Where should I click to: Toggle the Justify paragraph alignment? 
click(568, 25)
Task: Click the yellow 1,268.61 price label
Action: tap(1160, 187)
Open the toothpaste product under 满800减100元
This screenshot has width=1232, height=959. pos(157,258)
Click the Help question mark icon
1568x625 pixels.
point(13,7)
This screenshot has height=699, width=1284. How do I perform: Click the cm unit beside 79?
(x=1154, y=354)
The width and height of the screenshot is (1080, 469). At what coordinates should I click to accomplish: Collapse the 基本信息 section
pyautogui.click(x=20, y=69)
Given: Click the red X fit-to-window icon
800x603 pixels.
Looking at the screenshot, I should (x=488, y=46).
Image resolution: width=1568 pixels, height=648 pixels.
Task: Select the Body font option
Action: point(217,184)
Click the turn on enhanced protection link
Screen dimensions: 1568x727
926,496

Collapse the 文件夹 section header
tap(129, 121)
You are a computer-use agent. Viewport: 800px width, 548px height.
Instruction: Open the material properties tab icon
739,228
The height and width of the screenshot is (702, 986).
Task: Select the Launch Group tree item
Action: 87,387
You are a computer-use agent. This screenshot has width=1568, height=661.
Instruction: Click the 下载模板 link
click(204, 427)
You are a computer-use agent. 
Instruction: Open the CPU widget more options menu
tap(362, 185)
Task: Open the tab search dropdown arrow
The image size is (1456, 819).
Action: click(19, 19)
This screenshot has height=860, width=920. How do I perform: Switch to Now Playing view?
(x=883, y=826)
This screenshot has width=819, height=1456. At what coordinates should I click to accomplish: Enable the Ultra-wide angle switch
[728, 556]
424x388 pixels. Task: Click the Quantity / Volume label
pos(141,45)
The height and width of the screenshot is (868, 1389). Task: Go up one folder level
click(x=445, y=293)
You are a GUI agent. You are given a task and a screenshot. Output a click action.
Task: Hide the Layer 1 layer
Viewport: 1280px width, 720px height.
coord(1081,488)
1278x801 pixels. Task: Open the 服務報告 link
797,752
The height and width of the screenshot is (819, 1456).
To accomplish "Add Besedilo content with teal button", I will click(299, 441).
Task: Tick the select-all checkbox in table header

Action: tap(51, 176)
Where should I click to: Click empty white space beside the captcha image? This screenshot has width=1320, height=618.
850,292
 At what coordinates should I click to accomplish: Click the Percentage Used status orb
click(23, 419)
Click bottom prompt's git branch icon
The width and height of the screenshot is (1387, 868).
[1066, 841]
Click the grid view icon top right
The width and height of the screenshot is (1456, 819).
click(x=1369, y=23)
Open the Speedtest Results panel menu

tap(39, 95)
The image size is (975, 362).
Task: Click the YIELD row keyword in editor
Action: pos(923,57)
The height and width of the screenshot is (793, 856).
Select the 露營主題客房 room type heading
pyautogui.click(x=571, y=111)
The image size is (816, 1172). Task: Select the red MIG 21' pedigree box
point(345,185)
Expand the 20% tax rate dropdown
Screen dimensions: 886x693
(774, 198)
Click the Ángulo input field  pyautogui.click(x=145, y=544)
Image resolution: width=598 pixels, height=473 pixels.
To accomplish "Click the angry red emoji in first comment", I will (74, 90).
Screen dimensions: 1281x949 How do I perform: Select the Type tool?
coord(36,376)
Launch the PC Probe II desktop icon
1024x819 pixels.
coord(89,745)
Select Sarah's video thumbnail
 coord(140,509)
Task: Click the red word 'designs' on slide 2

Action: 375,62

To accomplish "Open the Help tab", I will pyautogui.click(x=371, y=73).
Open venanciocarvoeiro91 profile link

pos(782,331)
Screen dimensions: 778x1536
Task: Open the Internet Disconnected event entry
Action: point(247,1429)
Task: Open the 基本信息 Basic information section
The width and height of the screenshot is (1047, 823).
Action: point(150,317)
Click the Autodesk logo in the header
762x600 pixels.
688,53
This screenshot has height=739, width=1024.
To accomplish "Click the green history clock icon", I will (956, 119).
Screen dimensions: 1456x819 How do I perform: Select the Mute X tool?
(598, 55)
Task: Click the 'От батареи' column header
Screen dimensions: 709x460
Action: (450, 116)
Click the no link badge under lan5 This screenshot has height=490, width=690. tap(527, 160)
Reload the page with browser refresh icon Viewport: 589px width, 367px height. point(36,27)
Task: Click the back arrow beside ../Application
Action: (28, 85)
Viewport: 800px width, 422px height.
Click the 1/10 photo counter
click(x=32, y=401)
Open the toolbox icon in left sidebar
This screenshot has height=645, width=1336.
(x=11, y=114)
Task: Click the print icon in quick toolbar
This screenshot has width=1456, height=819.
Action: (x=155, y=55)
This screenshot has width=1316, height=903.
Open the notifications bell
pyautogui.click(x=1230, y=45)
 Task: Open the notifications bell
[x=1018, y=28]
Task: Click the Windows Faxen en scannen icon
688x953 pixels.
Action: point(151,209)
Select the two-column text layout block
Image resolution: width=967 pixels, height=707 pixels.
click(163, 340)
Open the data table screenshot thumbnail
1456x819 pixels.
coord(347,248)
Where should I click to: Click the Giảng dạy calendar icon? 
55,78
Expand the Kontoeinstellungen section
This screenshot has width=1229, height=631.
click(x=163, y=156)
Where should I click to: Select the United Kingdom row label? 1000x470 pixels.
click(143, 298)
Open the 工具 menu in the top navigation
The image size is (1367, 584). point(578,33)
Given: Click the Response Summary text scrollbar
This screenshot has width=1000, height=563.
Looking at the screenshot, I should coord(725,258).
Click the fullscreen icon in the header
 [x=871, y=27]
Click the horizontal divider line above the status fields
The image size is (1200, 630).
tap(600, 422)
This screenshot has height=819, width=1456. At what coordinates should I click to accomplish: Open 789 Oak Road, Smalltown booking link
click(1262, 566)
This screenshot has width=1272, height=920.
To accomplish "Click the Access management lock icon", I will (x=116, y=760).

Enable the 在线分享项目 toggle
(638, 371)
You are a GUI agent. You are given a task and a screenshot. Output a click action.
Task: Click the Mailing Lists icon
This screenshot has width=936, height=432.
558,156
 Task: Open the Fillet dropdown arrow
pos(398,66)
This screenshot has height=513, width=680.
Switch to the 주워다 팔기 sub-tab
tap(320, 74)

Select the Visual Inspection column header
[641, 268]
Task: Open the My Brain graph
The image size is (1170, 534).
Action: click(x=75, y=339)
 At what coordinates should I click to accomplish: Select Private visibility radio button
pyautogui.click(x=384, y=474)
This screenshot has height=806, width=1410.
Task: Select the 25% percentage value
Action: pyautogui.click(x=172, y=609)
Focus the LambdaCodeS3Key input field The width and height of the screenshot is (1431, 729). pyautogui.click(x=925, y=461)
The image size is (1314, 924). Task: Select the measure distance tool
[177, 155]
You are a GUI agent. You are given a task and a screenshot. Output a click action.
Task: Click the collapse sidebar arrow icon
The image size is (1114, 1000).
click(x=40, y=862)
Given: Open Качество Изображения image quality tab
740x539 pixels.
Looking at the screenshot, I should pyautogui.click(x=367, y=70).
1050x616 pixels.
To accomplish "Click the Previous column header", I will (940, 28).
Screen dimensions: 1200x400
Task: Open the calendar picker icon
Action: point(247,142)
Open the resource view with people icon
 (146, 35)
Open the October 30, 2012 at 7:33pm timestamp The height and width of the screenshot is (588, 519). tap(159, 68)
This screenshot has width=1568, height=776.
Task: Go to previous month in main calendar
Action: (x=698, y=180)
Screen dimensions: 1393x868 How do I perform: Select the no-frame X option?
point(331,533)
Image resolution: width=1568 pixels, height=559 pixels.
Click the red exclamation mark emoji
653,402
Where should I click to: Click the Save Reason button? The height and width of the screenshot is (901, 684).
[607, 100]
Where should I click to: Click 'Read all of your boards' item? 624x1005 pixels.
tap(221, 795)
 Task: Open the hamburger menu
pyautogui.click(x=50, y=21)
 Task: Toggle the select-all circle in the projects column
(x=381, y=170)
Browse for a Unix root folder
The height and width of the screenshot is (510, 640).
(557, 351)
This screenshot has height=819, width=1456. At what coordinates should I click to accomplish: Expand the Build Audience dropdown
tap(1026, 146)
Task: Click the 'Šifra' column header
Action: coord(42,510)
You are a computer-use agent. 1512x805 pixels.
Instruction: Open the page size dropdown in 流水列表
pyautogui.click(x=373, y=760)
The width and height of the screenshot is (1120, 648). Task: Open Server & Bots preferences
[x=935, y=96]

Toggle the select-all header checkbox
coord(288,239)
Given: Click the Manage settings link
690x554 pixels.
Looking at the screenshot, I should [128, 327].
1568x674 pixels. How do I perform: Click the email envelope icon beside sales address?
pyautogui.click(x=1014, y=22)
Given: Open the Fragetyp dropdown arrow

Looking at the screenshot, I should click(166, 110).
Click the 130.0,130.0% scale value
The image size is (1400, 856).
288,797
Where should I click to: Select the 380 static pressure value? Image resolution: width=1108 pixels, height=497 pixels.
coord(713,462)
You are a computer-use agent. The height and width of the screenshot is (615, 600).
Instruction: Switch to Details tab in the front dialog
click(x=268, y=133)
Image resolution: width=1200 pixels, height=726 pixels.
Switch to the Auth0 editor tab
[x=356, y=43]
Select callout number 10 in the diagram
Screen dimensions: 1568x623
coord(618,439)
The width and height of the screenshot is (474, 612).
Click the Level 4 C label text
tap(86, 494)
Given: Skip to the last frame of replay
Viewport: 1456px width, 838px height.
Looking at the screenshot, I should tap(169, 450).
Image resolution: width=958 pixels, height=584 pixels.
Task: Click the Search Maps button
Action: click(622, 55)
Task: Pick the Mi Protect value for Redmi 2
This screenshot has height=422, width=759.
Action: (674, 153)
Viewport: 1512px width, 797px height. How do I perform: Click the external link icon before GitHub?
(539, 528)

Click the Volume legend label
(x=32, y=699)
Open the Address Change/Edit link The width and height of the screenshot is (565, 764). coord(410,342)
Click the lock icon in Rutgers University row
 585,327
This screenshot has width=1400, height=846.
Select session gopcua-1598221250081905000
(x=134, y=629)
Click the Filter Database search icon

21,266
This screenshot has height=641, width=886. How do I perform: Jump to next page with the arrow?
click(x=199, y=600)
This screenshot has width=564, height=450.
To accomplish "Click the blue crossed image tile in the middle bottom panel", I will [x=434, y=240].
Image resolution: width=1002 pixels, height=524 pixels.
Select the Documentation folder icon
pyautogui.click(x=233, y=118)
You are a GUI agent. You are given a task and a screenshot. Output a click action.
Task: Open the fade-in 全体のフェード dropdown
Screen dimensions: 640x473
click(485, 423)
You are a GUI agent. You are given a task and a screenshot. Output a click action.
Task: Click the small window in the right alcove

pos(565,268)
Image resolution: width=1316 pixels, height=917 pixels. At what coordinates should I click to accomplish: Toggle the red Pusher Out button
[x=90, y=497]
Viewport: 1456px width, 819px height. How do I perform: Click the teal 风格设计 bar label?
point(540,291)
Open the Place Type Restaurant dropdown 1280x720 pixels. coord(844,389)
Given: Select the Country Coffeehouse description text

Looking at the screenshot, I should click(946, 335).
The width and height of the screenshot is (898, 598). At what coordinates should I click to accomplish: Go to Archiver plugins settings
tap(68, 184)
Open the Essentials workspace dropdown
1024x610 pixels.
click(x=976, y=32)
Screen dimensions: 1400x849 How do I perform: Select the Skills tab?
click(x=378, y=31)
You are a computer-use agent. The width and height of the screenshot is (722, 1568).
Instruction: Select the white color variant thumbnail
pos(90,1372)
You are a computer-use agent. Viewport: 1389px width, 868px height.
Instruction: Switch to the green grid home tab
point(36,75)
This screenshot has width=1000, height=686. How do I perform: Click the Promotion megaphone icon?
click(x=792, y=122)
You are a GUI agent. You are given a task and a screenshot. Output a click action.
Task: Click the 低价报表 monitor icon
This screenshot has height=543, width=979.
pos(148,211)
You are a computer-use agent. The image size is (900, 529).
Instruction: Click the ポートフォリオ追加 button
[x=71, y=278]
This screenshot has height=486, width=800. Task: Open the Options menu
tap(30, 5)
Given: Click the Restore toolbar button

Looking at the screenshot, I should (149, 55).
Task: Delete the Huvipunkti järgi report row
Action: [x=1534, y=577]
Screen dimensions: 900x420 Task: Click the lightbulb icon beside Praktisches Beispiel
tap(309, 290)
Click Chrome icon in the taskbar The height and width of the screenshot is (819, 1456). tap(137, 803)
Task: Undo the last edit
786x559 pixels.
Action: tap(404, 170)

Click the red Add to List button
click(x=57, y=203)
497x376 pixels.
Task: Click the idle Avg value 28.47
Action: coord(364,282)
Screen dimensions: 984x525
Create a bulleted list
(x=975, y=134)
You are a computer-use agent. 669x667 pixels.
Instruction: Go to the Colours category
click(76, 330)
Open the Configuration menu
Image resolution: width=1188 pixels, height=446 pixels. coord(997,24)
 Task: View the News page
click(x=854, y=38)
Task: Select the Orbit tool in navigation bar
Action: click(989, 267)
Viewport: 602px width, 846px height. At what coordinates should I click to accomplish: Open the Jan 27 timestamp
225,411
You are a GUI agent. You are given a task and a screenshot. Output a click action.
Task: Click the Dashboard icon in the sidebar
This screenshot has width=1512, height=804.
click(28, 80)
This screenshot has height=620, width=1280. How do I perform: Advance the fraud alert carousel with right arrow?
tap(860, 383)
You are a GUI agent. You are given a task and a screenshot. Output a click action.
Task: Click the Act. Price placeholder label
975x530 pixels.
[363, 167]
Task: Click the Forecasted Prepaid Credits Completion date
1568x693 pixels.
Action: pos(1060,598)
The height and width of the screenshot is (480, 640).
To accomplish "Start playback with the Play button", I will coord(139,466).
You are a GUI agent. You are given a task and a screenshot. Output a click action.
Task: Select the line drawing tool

--- Work instructions ---
Count the lines in the listing above that contain the string "sidebar", and reply with that number alone.

--- Worked solution ---
3